Ultimately, the Orphan Paradox invites a reconsideration of leadership itself. Rather than viewing personal adversity as incidental to political development, it suggests that experiences of loss, displacement, and rupture may be among the most consequential formative influences in democratic life. The orphan is not merely a recurring figure in American mythology or Indian political culture; it is a recurring figure in democratic history. If dynasties reveal how power is inherited, orphan leaders reveal how power is recreated. Together they illuminate a fundamental truth about democracy: societies continually seek leaders who can embody both continuity and transformation. The enduring contest between the heir and the orphan reflects a deeper struggle within democratic culture itself—the tension between the security of inherited authority and the hope that individuals can transcend circumstance and remake both themselves and the nations they lead. The history of India and the United States suggests that democratic renewal often emerges not from privilege alone, but from the capacity of individuals to transform personal loss into public purpose.
———
Footnotes
[1] This paper in large part is adapted from the forthcoming book, The Orphan Paradox (Sharma, 2026), which presents a detailed psychocultural, historical, and political analysis of leadership cycles in India and the US. An earlier version of this paper was presented at the ECPS workshop on September 4. 2025. We thank Professor Akis Kalaitzidis for his comments on this paper and the book. We are also immensely grateful to Dr. Arturo G. Munoz, senior political scientist at RAND Corporation, Washington DC, for his commentary on this project. This paper was partly inspired by the contemporary rise of nationalism worldwide. An earlier version of the proposal was reviewed by Dr. Munoz, who suggested that the argument would benefit from a stronger engagement with current political developments. In particular, he encouraged a more explicit comparison between Narendra Modi and Donald Trump as contemporary leaders whose rise reflects broader global trends.
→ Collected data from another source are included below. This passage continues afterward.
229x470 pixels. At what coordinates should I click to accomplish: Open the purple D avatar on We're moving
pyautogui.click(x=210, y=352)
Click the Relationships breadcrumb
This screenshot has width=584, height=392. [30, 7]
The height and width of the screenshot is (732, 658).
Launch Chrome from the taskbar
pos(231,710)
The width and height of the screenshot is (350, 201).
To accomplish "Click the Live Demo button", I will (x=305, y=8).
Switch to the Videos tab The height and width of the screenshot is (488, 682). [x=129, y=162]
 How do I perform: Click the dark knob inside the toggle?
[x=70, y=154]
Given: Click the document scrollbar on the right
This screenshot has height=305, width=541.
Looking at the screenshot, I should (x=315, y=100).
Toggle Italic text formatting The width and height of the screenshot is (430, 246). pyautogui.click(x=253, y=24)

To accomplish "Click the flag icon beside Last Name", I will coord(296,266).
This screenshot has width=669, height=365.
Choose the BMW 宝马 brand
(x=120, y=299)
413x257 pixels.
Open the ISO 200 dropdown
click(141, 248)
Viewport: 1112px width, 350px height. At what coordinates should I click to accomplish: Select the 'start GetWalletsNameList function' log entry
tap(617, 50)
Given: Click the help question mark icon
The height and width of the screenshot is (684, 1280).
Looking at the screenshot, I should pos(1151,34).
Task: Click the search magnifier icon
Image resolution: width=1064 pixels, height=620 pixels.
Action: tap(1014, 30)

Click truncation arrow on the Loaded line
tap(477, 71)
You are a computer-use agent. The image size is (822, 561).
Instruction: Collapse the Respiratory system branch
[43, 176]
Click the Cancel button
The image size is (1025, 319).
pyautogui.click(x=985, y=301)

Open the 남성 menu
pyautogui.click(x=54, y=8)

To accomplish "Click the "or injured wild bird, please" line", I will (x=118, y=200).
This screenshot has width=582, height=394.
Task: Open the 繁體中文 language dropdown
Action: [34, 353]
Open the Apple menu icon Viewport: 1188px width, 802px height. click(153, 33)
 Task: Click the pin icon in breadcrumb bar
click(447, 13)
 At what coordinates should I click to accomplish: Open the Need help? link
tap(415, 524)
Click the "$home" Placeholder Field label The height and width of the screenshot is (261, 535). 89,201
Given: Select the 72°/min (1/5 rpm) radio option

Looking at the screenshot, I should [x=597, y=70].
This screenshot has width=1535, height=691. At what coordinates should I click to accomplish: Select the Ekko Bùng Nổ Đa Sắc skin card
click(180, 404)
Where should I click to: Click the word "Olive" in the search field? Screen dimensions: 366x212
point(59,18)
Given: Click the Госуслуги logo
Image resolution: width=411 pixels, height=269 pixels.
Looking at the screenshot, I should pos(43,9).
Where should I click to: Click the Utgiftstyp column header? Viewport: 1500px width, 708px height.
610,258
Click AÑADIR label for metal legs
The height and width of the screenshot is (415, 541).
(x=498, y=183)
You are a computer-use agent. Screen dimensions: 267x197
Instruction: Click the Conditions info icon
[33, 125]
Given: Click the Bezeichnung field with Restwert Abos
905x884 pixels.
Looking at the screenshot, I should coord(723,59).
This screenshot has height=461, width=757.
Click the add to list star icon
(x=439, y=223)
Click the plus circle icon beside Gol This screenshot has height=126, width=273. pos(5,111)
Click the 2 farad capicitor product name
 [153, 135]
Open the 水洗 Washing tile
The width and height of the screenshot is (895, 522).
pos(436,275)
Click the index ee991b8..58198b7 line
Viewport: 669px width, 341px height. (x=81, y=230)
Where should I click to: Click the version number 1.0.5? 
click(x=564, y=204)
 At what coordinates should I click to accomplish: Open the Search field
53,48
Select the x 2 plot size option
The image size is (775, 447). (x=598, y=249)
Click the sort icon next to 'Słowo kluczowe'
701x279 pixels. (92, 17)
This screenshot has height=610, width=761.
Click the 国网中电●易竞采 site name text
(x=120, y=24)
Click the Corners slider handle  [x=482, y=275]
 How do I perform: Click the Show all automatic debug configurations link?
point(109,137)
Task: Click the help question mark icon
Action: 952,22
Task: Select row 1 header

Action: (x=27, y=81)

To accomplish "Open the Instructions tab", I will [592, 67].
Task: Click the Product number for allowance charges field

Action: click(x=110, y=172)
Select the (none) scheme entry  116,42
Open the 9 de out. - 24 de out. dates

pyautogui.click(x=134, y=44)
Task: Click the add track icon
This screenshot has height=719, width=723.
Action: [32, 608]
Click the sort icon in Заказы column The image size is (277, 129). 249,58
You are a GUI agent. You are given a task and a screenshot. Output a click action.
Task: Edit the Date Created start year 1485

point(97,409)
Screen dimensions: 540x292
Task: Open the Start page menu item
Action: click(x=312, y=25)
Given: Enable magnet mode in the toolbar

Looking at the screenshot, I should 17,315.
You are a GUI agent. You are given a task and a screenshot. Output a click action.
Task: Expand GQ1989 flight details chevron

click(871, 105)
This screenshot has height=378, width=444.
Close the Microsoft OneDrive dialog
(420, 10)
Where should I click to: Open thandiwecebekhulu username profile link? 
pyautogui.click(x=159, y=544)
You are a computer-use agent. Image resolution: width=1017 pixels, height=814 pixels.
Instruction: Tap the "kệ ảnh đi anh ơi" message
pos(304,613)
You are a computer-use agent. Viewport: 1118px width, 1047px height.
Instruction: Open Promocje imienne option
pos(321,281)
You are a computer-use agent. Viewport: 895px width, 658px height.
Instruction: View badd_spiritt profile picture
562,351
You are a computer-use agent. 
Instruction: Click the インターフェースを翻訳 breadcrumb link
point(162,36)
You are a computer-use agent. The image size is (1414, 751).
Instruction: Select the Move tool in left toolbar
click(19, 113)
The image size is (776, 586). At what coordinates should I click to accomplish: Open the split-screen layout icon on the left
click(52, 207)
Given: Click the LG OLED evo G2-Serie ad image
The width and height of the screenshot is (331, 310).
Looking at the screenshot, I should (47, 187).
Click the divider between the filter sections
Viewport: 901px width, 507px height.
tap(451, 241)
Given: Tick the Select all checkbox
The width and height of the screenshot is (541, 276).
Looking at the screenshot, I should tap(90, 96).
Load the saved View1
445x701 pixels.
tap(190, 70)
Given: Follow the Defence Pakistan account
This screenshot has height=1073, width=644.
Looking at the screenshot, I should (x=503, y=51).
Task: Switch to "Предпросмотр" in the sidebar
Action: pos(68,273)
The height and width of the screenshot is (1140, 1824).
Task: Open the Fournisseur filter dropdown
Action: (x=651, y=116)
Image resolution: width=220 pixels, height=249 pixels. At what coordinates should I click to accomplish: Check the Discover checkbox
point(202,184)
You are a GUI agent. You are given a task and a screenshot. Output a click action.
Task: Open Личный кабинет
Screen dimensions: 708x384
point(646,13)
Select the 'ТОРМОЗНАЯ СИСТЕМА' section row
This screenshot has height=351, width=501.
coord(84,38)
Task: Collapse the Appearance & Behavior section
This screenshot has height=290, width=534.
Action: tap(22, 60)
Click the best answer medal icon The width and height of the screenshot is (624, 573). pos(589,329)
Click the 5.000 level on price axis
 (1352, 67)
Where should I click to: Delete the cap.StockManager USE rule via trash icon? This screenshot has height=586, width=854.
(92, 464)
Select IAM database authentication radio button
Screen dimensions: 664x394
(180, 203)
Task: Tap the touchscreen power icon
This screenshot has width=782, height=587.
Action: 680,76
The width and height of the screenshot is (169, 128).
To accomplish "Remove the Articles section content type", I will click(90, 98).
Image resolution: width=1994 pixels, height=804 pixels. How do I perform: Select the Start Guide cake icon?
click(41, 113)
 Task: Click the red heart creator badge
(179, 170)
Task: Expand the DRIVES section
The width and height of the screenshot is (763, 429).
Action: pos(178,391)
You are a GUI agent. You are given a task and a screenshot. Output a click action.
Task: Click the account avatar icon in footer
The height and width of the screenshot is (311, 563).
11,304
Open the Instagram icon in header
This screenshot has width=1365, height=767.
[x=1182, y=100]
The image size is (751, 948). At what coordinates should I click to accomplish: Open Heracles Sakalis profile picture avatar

Parts of this paper were originally developed for an edited volume on WEIRD psychology, which critiques the overreliance on Western, educated, industrialized, rich, and democratic populations in psychological research (Joseph Henrich et al., 2010); the goal here is to show how democracy takes different forms in different contexts.
[2] For a full treatment of the underpinning of psychological, cultural, and political arguments, see the book, The Orphan Paradox (Sharma, 2026).
[3] The idea of the Orphan Paradox is interdisciplinary. First, developmental perspectives in leadership studies suggest that early experiences of trauma and loss can shape resilience, ambition, and identity formation over the life course. Work in political psychology and leadership analysis (e.g., Jerrold M. Post, 2003) highlights how formative adversity often informs leadership style and worldview. Second, my professional experience in the pharmaceutical sector exposed me to the concept of “orphan drugs” and “orphan markets,” terms institutionalized through policy frameworks such as the Orphan Drug Act. These refer to conditions or markets that lack early institutional support yet later become sites of innovation and intervention.